** Short task **
Rewrite the items from the line containing "The image size is (1345, 896)." through the line containing "Click the haha-common", putting "dial" wherever "knob" appears and leaving everything else as it is.

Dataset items
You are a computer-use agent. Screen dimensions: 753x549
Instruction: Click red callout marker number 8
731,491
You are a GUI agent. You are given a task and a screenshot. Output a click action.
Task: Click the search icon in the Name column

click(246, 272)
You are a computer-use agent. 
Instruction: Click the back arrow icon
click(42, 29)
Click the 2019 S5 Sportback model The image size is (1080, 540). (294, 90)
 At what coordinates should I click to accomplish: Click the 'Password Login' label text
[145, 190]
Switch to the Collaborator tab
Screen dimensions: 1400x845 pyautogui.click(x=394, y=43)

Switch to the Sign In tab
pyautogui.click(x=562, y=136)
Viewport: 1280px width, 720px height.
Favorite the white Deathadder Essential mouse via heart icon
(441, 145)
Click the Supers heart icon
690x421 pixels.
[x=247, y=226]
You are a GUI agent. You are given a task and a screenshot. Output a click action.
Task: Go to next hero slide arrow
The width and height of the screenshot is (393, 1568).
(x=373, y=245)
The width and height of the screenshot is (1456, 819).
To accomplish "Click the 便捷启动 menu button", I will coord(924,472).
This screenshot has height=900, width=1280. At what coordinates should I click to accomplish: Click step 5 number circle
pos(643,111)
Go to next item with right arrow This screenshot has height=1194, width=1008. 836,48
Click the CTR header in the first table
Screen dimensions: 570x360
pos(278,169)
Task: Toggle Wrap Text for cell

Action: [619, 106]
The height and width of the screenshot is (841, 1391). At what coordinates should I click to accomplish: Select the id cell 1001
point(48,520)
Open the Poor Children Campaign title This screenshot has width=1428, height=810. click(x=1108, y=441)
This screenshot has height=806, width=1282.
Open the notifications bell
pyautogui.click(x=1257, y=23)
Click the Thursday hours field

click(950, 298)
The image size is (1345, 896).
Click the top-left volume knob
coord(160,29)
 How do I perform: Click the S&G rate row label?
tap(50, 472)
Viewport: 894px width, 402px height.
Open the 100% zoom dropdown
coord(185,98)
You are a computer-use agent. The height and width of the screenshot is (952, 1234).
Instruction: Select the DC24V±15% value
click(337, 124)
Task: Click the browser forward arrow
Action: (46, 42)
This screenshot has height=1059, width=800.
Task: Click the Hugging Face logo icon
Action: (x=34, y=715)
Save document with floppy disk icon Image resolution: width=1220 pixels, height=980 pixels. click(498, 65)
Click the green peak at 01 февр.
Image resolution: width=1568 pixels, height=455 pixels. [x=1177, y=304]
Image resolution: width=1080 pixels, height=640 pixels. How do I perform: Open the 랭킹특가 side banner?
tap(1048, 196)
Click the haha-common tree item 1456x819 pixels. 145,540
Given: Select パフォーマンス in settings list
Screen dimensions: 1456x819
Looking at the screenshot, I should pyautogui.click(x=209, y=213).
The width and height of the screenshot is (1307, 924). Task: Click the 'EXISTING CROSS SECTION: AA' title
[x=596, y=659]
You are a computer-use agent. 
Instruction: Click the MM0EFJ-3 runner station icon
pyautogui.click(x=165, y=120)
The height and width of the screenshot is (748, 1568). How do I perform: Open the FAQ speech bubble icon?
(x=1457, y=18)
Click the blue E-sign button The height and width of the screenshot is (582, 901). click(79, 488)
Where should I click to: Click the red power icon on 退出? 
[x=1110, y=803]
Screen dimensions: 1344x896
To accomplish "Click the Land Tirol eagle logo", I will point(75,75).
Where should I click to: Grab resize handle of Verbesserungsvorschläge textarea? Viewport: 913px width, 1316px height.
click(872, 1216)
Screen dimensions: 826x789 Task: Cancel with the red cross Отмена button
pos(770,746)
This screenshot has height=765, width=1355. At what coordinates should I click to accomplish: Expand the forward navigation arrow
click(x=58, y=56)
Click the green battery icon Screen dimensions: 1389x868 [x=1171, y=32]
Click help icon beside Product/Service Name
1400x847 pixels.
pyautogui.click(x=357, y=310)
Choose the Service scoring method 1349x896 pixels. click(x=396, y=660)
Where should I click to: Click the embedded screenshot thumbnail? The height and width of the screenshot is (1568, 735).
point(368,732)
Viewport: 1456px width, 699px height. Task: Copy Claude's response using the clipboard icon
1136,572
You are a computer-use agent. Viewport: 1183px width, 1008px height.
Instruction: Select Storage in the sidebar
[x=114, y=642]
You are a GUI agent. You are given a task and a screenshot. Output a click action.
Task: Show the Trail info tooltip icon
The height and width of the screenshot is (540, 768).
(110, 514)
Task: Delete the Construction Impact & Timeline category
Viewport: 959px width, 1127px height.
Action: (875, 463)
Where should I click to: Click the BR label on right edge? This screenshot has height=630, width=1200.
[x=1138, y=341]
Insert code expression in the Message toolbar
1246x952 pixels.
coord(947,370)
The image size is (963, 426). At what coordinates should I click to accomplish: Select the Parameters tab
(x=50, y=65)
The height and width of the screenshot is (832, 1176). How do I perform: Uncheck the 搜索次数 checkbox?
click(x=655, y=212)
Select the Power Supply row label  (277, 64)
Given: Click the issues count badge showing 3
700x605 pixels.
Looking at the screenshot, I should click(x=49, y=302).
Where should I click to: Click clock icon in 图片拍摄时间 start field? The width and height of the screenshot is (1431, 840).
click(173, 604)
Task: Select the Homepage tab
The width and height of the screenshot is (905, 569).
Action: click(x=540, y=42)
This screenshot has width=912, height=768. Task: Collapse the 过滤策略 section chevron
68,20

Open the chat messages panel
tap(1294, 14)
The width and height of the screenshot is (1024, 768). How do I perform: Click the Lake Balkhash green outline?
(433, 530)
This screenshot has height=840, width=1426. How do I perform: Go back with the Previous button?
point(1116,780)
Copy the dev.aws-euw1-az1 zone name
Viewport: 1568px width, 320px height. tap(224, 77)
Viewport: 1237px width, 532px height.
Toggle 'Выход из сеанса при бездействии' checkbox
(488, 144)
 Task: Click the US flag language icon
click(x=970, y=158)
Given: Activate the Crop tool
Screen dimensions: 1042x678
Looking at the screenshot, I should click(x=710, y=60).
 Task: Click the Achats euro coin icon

** Solved problem **
The image size is (1345, 896).
Click the top-left volume dial
coord(160,29)
 How do I perform: Click the S&G rate row label?
tap(50, 472)
Viewport: 894px width, 402px height.
Open the 100% zoom dropdown
coord(185,98)
You are a computer-use agent. The height and width of the screenshot is (952, 1234).
Instruction: Select the DC24V±15% value
click(337, 124)
Task: Click the browser forward arrow
Action: (46, 42)
This screenshot has height=1059, width=800.
Task: Click the Hugging Face logo icon
Action: (x=34, y=715)
Save document with floppy disk icon Image resolution: width=1220 pixels, height=980 pixels. click(498, 65)
Click the green peak at 01 февр.
Image resolution: width=1568 pixels, height=455 pixels. [x=1177, y=304]
Image resolution: width=1080 pixels, height=640 pixels. How do I perform: Open the 랭킹특가 side banner?
tap(1048, 196)
Click the haha-common tree item 1456x819 pixels. 145,540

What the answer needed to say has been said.